» **Exercise directions**: The task calls for the line containing "This screenshot has width=452, height=511." and all later lines, through the end of the entries below, to be set down exactly and without pictures.

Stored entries
● ● ● ● ●

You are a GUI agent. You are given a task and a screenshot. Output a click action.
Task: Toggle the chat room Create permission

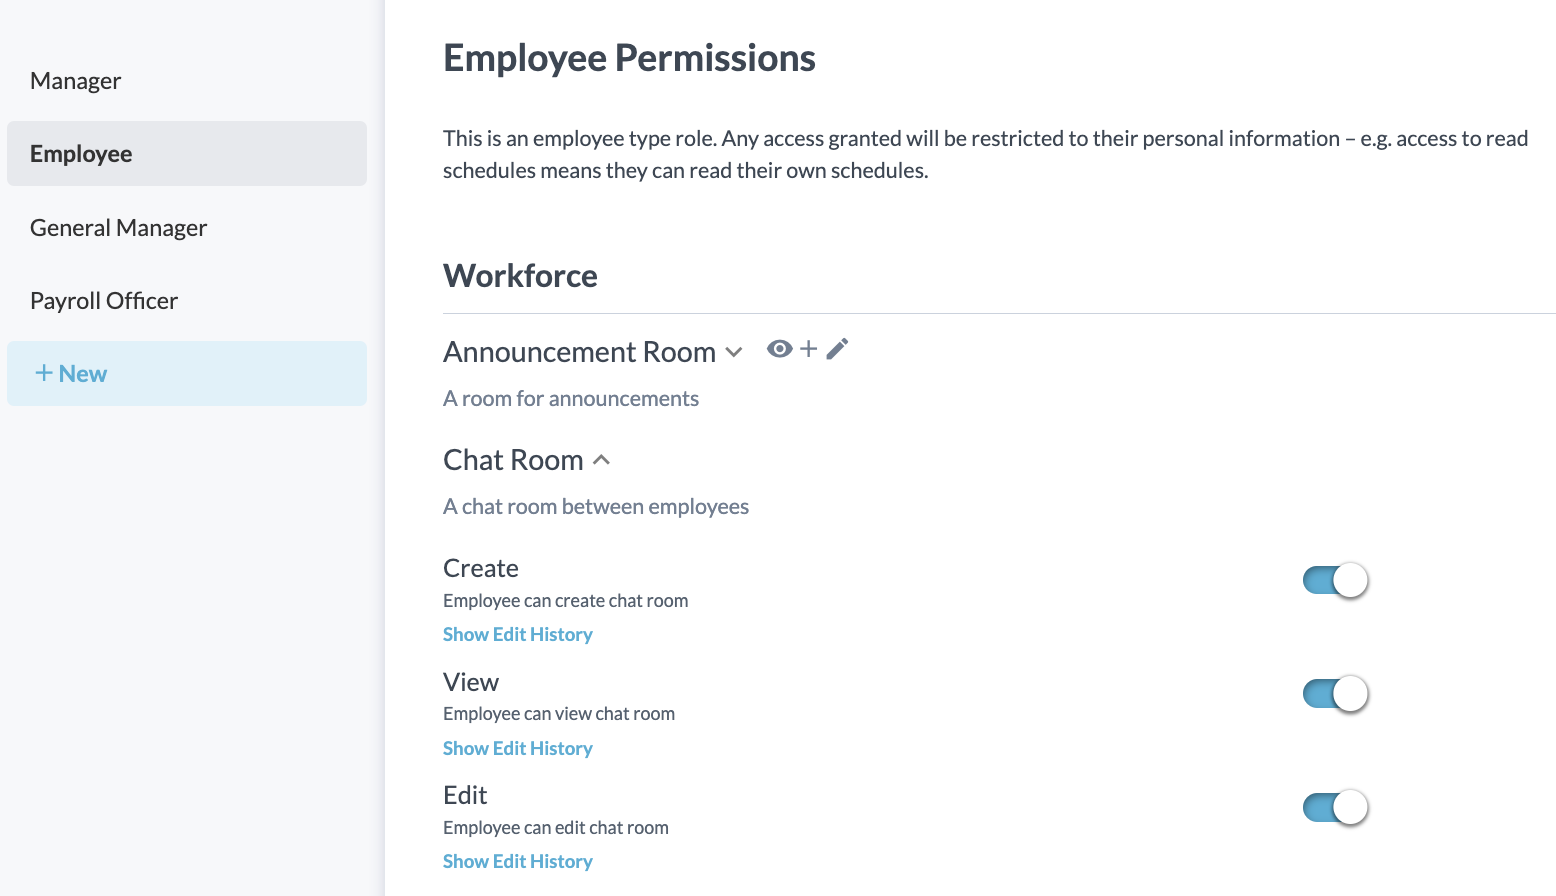(x=1335, y=580)

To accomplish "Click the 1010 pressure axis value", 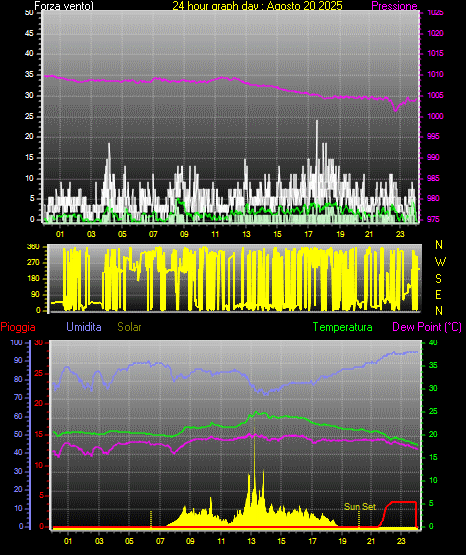I will (x=435, y=74).
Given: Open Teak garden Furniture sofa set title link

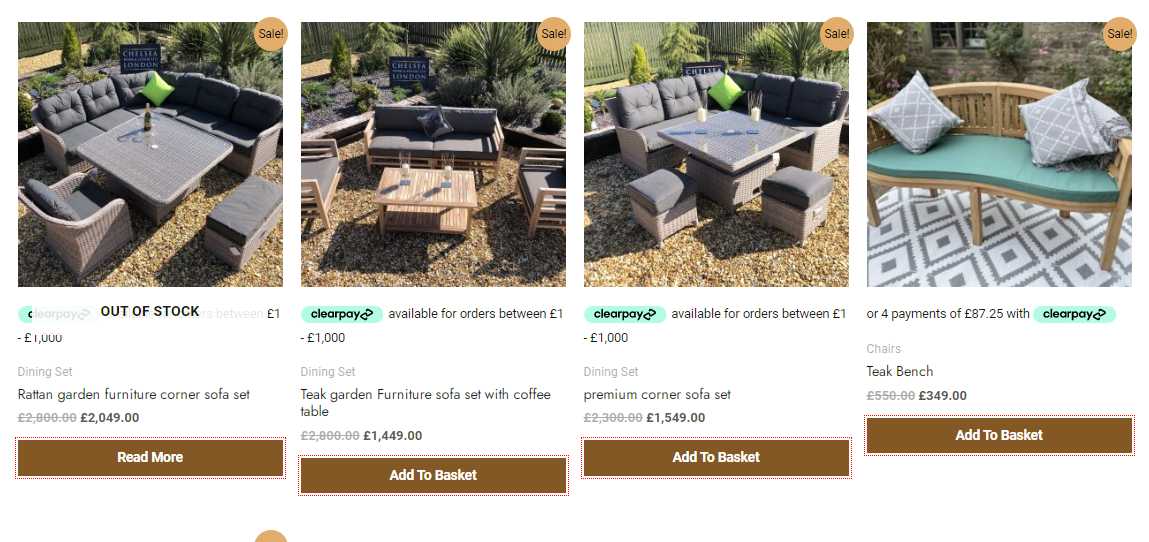Looking at the screenshot, I should pos(426,403).
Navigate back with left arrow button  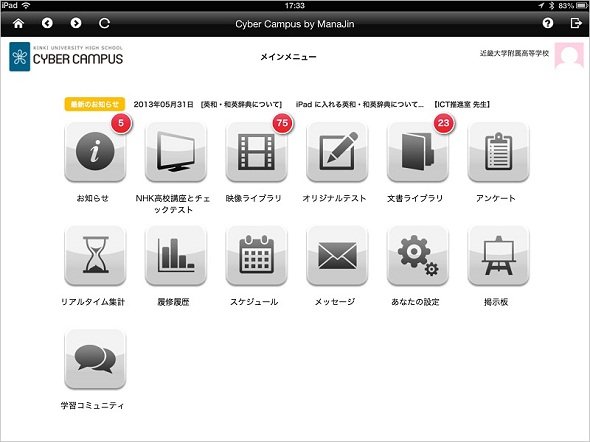pyautogui.click(x=47, y=23)
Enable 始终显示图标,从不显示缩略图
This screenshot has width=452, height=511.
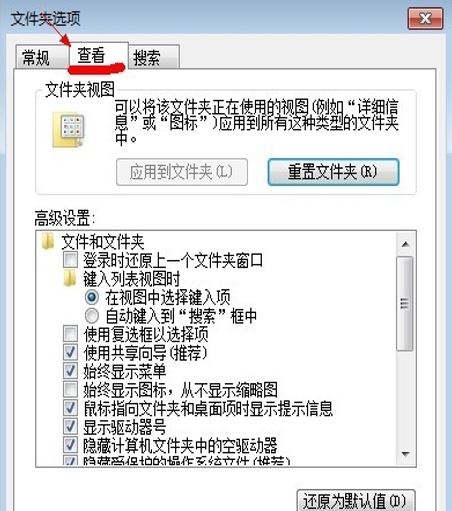pyautogui.click(x=70, y=389)
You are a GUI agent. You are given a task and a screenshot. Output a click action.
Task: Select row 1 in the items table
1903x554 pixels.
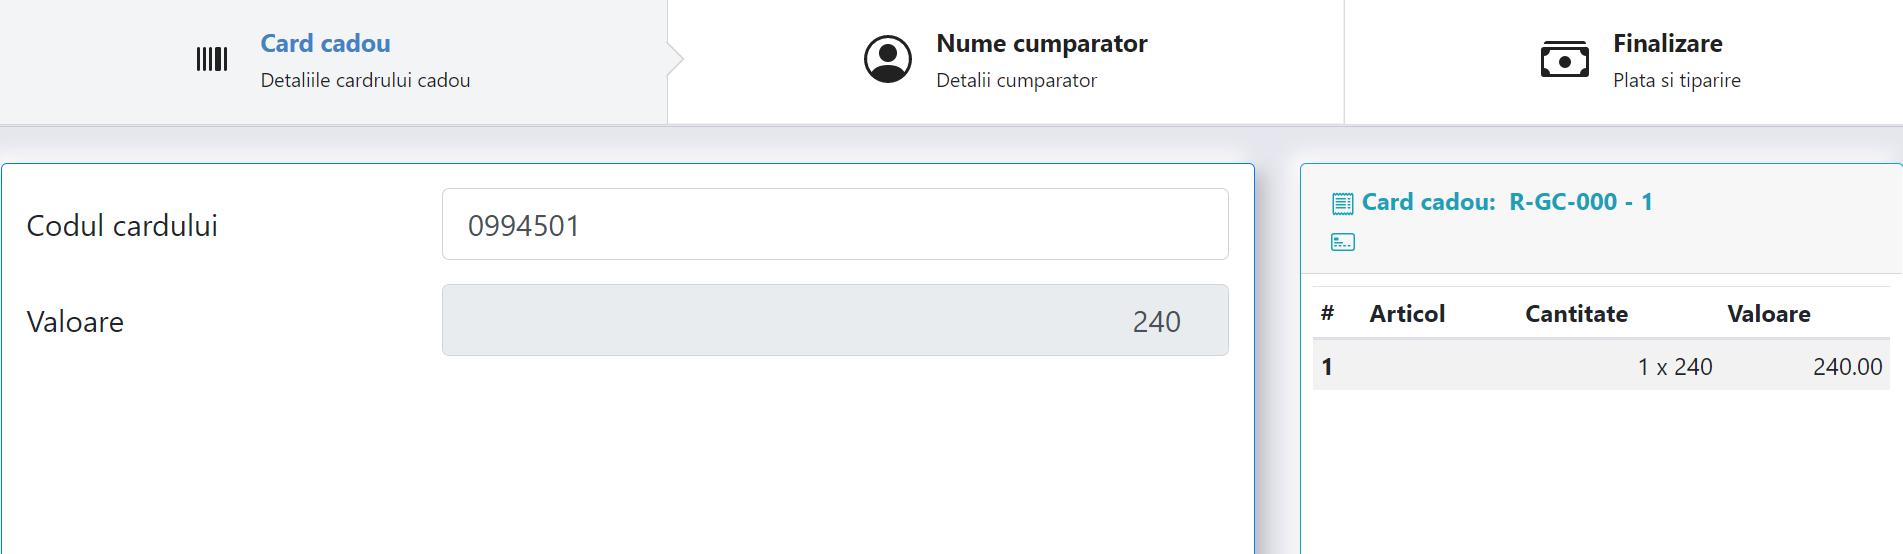pos(1601,366)
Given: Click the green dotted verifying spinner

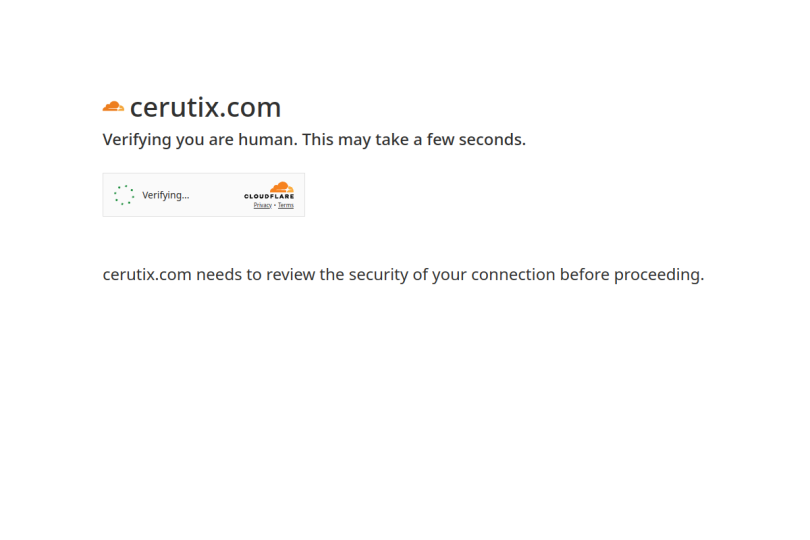Looking at the screenshot, I should (124, 195).
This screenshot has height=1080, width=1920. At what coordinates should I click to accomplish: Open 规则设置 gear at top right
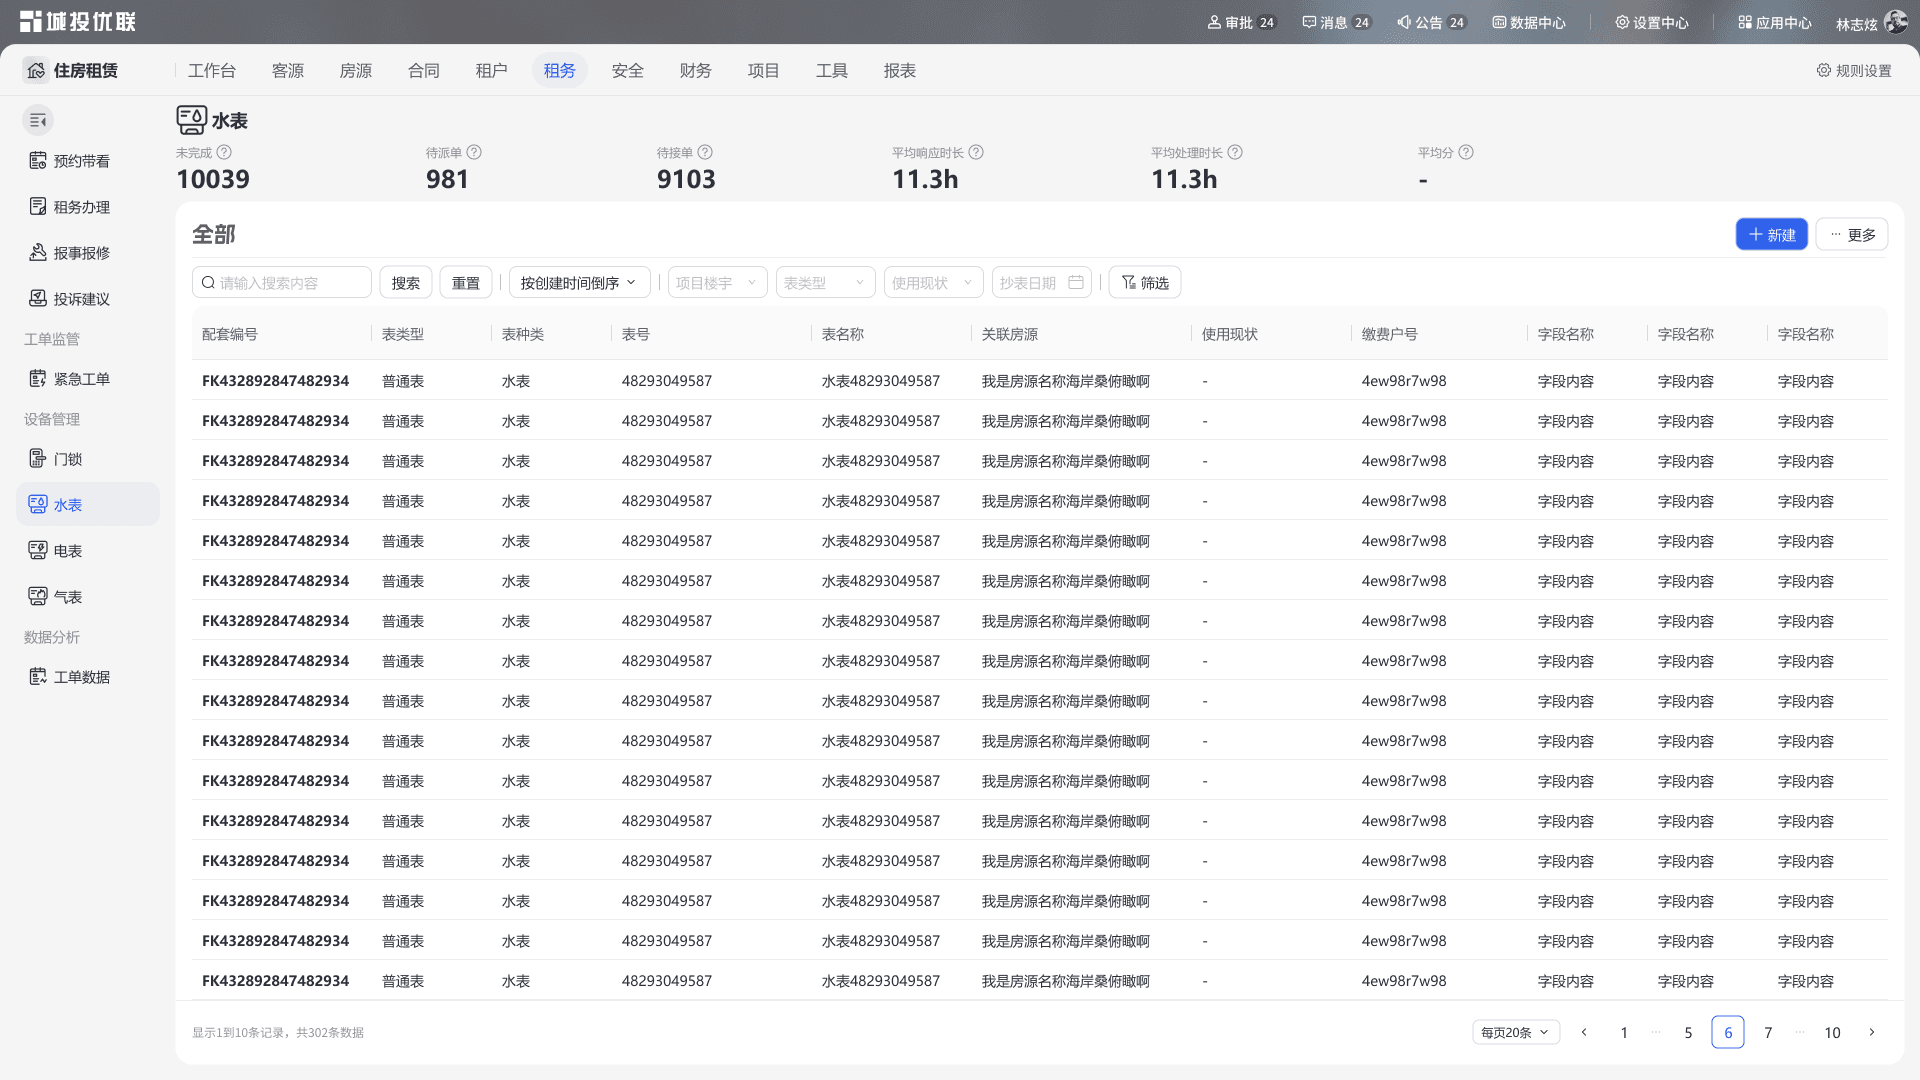click(x=1854, y=71)
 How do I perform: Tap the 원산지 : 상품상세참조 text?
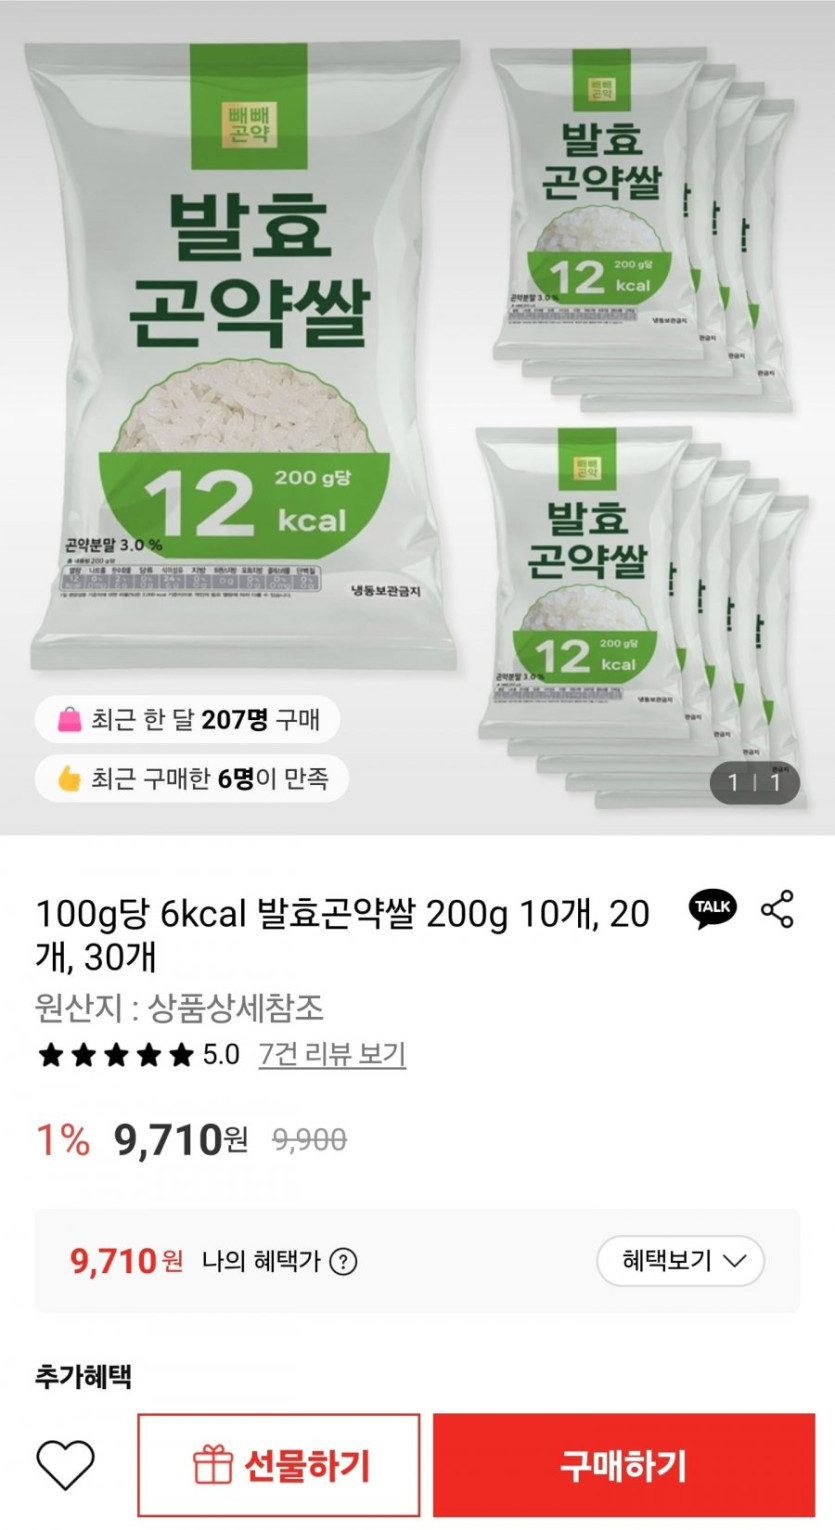pyautogui.click(x=180, y=1007)
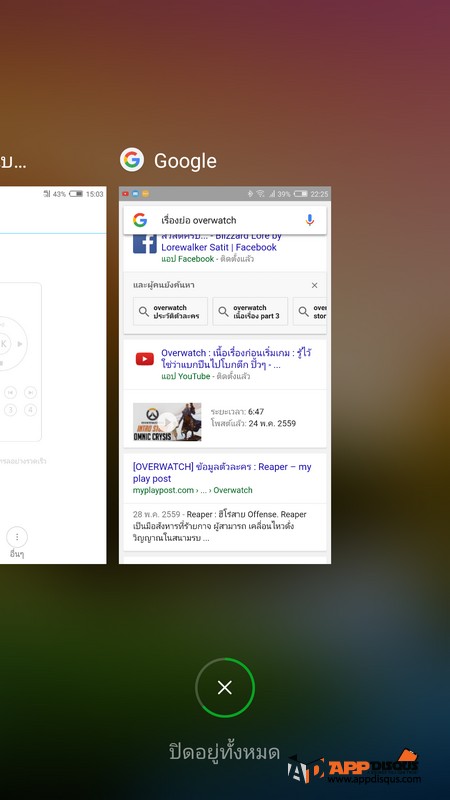This screenshot has height=800, width=450.
Task: Close all recent apps with the X button
Action: pos(225,687)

● ● ● ● ●

» **Response to this exercise**:
This screenshot has width=452, height=511.
pyautogui.click(x=70, y=389)
You are a GUI agent. You are given a task and a screenshot. Output a click action.
Task: Select row 1 in the items table
1903x554 pixels.
pos(1601,366)
Given: Click the green dotted verifying spinner

Looking at the screenshot, I should (124, 195).
This screenshot has height=1080, width=1920. At what coordinates should I click to accomplish: Open 规则设置 gear at top right
click(x=1854, y=71)
 How do I perform: Tap the 원산지 : 상품상세참조 text?
pyautogui.click(x=180, y=1007)
This screenshot has height=800, width=450.
Task: Close all recent apps with the X button
Action: pos(225,687)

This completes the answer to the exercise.